I have several questions regarding the weighting and survey set of Indonesia DHS dataset 2007 and 2012

So currently I want to pooled the BR dataset for both period and would like to generate pooled wealth index using PCA in order to examine the change in wealth between the years, in which I need to weight the data. I'm using STATA for the analysis, and from what I understand I must do the following before I merge the dataset

1. De-normalizing the sample weight

gen wgt=v005/1000000

gen wgt_denorm=wgt*total number of female population age 15-49 in the particular period / number of female age 15-49 interviewed in the survey

My question about this part is whether it is necessary to use the total number of female population age 15-49 in the particular period or it is sufficient to do the following command?

scalar TOTWT=1000000

quietly summarize v005

scalar T=r(sum)

gen wgt_denorm=v005*TOTWT/T

If it is indeed necessary to use the total number of female population age 15-49 in the particular period, will it be okay for me to estimate this number by multiplying the total country population projected for that particular period with the percentage of female age 15-49 in the household population as reported in the DHS final report on that year?

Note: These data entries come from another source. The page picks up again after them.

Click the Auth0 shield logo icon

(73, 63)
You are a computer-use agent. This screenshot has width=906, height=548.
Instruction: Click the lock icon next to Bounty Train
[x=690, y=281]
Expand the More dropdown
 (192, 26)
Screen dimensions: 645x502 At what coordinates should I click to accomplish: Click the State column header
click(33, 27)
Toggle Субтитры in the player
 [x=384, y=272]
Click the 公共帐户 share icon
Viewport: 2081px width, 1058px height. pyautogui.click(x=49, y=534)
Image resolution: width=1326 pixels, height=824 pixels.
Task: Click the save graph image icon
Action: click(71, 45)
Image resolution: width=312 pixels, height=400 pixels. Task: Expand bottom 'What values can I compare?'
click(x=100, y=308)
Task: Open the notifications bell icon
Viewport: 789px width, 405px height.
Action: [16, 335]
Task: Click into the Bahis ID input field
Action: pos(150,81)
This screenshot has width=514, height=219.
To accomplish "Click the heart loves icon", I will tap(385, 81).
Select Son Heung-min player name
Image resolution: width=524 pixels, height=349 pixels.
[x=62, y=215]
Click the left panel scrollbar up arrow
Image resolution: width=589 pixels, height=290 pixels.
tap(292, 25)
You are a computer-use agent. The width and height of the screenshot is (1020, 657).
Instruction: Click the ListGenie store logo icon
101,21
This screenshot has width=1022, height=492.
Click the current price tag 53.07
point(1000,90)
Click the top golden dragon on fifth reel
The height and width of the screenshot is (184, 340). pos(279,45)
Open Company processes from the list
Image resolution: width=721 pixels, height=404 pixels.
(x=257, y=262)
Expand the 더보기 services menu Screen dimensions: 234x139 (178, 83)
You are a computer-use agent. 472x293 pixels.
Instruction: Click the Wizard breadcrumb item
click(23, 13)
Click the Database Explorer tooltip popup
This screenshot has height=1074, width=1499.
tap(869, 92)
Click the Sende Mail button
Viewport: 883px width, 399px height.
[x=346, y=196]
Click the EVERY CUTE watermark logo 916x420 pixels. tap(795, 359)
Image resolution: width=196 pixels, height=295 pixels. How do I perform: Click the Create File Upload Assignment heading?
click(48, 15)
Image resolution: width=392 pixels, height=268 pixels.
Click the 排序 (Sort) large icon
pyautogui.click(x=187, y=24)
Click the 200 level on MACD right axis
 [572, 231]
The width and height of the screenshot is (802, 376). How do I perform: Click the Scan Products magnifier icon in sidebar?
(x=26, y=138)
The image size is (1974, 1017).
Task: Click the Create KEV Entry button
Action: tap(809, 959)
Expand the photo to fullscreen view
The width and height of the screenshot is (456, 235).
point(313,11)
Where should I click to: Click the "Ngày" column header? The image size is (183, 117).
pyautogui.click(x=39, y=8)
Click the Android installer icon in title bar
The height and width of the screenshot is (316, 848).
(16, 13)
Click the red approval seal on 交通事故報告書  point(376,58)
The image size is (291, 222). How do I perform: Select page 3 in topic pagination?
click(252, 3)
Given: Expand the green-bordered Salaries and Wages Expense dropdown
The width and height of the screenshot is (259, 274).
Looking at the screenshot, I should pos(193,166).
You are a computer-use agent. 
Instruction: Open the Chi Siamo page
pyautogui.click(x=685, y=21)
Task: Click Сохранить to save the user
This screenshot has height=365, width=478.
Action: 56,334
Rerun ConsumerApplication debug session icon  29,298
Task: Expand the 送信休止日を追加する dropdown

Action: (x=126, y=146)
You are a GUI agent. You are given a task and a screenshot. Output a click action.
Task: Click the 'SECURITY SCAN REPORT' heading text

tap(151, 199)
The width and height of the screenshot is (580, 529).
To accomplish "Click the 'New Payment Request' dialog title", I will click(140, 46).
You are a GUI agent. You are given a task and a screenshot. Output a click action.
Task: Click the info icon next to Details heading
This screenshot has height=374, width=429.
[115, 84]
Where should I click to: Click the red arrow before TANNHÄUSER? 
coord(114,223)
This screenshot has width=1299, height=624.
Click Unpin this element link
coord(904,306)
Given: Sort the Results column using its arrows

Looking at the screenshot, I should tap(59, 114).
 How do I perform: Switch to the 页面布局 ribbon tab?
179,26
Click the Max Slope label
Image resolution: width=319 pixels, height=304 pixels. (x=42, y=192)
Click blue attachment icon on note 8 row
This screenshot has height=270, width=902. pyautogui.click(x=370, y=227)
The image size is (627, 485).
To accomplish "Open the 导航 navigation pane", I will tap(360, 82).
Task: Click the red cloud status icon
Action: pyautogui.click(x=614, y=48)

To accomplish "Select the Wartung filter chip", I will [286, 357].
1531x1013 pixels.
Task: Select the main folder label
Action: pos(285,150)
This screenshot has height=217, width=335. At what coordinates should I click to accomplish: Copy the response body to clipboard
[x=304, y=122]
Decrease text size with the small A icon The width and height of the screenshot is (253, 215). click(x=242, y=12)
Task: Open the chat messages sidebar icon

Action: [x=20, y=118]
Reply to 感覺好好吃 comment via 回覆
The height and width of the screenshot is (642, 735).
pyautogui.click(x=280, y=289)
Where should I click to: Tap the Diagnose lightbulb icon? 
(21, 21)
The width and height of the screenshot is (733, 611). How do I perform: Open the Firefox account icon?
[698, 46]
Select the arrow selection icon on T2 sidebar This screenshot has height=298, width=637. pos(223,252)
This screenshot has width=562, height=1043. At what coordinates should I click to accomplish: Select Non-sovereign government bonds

2. Correcting the PSU and strata to make it specific for the particular year e.g. by adding 10000 for PSU and strata in 2007 and 20000 for PSU and strata in 2012

Question for this part, I generate the strata manually by using the following command

egen strata=group(v024 v025), label

Is this the correct strata to use for Indonesia DHS 2007 and 2012? Or should I use v022 instead?

3. Setting the survey design (after merging the dataset) with the following

svyset [pweight=wgt], psu(v021) strata(strata)

Are these steps correct and do I need additional steps to correct the weighting?

Thank you very much beforehand

]]>

When you pool the surveys, I recommend that you construct a variable called "survey" with survey=1 for the 2007 survey and survey=2 for the 2012 survey. There are other ways to distinguish between the surveys but this an easy way.

You then construct a unique cluster code with "egen cluster=group(survey v001)". Note that v001 and v021 are the same and you can use v021 here if you prefer.

You construct a unique stratum code with "egen stratum=group(survey v024 v0025)". In the 2012 survey, v022 and v023 are identical and they are a crossing of v024 and v025. In the 2007 survey, both v022 and v023 are defective and the ONLY way to get the strata is by crossing v024 and v025. (The 2007 survey also has a defective label for v007, year of the survey.) When you pool surveys, the clusters and strata id codes must be different for the surveys. The strategy of adding 1000 or 2000, etc., to the codes is obsolete; "egen group" is much better, and as you note it can include labels.

The label for v024 (region) is called HV024 in the 2007 survey and hv024 in the 2012 survey. There are some differences in the labels that I think are misspellings or changes in official names. You must be very careful when pooling surveys because codes can change, especially for country-specific variables. The labels for the last survey in the append sequence will over-write the previous labels and you will not be alerted to any differences or changes.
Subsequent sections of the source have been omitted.